Ray Charles


Pictured (L-R) are SCL President Dan Foliart, Vic Mizzy, and Ray Charles.

This is the text Dan Foliart’s introduction of Ray Charles at the 2004 SCL Annual Holiday Dinner:

Ray Charles. I must say that around my household, the artist associated with Georgia and What I’d Say, was in fact, the other Ray Charles. I first remember hearing the rich sonorous vocal stylings of Ray and his incredible groups of singers in the late 50’s. He had put together an marvelous collection of recordings known as the Seasons for MGM records. My family had the winter volume that included such standards as Moonlight in Vermont, and Let it Snow. There was another album of carols that was released about the same time. To this day, when December comes around these records are on constant rotation around the Foliart household.
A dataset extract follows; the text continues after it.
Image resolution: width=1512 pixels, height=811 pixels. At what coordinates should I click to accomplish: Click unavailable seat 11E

In picking our honorees for the 2004 SCL Ambassadors, Ray’s name came to mind, certainly validated for a number of reasons but perhaps the most important to me is the wonderful gift he has given our community with the masterful arrangements that are so dear to many of our hearts. With the ever evolving technologies and the ease that music can be created with those with considerable skill, but many times by those with less than rudimentary knowledge of our profession, it should be beholden on us as a community to ensure that the wonderful craft that Ray so ably mastered is not forgotten.

Ray’s work began in the forties, showcased in as many as ten live radio shows a week. It was on one of these shows, NBC’s Supper Club that he began his association with Perry Como, which, after transitioning to television, led to over twenty years of solid ratings, with Ray wearing the “ general man –of- all- music” hat from special material composer, choral director, vocal arranger, even producer from 1965-1967. The aptly titled, Ray Charles singers played an integral role in the show and the many recordings inspired by the series.
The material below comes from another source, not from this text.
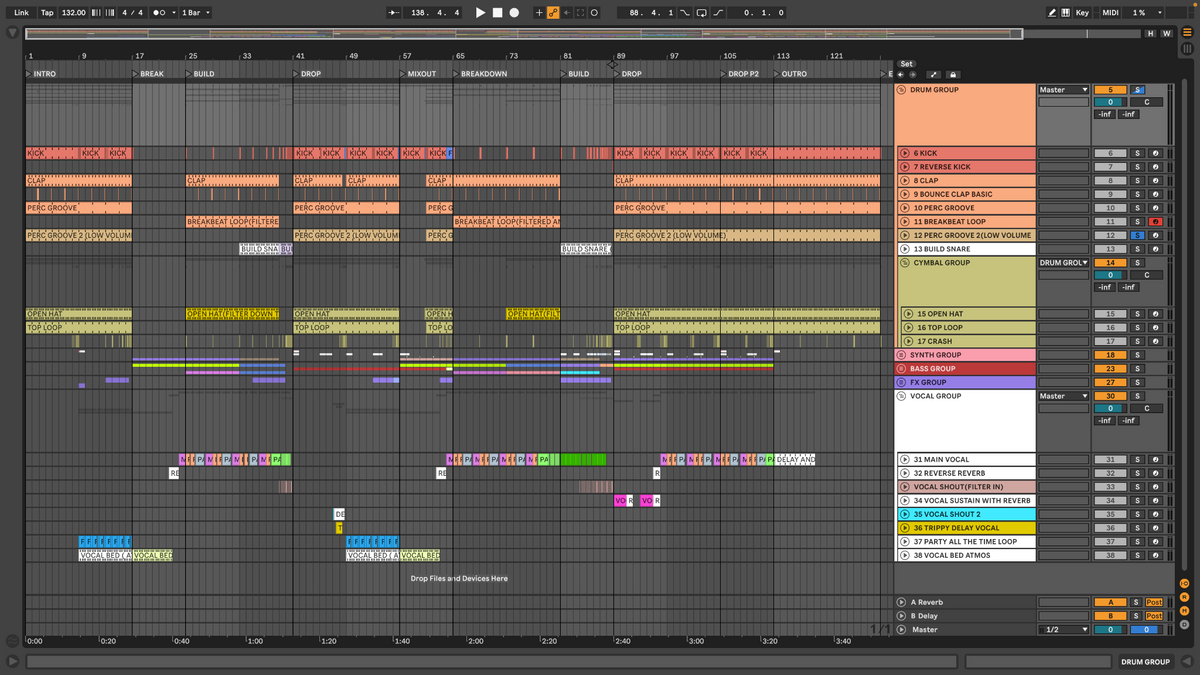Deactivate the DRUM GROUP track activator
This screenshot has width=1200, height=675.
coord(1110,90)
Besides working with Perry Como, Ray’s list of credits range from Frank Sinatra, Bing Crosby, Julie Andrews, Jackie Gleason, Gene Kelly, John Denver, Mac Davis and the Carpenters. His own Ray Charles singers recorded over thirty albums, and their song, Love me With All of Your Heart reached number three on the billboard charts in 1964. Other top 40 Hits included Al-Di-La and One More Time a few years later.

Ray conducted Finian’s Rainbow as well as supervised the choral work and also conducted the original cast album. Ray oversaw the choral work on Barbra Streisand’s film, Funny Lady as well as similar chores on Racing With the Moon.

He has received numerous Emmy nominations as well as Awards and some of the many shows he has worked on include, The Julie Andrews Show, Perry Como’s Christmas in the Holy Land, The Stars Salute the U.S. Olympic Team, America Picks the Number One Songs, the Academy Awards, Grammy Awards, People’s Choice Awards, Bob Hope: The first ninety years.

His work in television continues with 21 years and counting work as the choral director of the Kennedy Center honors. He also has been the consultant and vocal arranger for two of public television’s highest rated annual specials, the Memorial Day Concert and A Capitol Fourth. He recently received the Irwin Kostal Tribute Award from the American Society of Arrangers and Composers.